> [Tasks to complete]:
A) In the passage on banana peel nutrients, what does Gary Zimmer call calcium?
B) Copy out the stretch of the passage on banana peel nutrients from "Calcium – Calcium" through "feed the plant.", word for word.

> [Passage]:
* * * * * * * * *

Phosphorus – The second highest mineral in banana peels, phosphorus is important in seed germination and viability. It is a necessary element for the production of blooms, pollen, fruits, and healthy roots. Because it is essential for good root and
shoot growth, phosphorus lends to overall plant strength.
Calcium – Calcium is another nutrient important for proper root and stem development. It helps with the breakdown of other necessary nutrients in the soil like nitrogen. Because it helps
other minerals move throughout the plant, Gary Zimmer calls calcium the “trucker of all minerals.”
Magnesium – The nutrient which helps with the production of chlorophyll, magnesium keeps plants green for photosynthesis. It is also
used by plants for the metabolism of carbohydrates, meaning it helps to actually feed the plant.

* * * * * * * * *

> [Entries provided]:
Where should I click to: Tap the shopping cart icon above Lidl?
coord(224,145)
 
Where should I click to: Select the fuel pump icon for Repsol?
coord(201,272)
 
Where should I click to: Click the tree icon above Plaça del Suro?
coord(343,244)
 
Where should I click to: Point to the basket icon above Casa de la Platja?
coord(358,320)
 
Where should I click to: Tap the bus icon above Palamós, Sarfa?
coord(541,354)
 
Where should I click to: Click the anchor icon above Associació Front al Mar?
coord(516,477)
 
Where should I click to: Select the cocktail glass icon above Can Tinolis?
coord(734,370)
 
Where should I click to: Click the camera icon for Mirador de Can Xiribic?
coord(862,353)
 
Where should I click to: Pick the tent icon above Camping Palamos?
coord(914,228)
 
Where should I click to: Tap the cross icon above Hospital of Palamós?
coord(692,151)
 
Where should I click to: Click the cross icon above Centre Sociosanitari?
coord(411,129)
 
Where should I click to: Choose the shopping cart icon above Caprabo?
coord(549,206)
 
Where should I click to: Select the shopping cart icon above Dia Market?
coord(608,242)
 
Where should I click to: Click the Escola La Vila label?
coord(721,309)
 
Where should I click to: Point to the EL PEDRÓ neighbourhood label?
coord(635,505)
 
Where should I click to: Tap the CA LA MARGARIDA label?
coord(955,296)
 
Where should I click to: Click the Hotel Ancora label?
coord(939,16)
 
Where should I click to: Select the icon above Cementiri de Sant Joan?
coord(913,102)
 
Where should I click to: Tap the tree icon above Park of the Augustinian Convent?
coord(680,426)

* * * * * * * * *

> [Exercise responses]:
A) The "trucker of all minerals."

B)
Calcium – Calcium is another nutrient important for proper root and stem development. It helps with the breakdown of other necessary nutrients in the soil like nitrogen. Because it helps
other minerals move throughout the plant, Gary Zimmer calls calcium the “trucker of all minerals.”
Magnesium – The nutrient which helps with the production of chlorophyll, magnesium keeps plants green for photosynthesis. It is also
used by plants for the metabolism of carbohydrates, meaning it helps to actually feed the plant.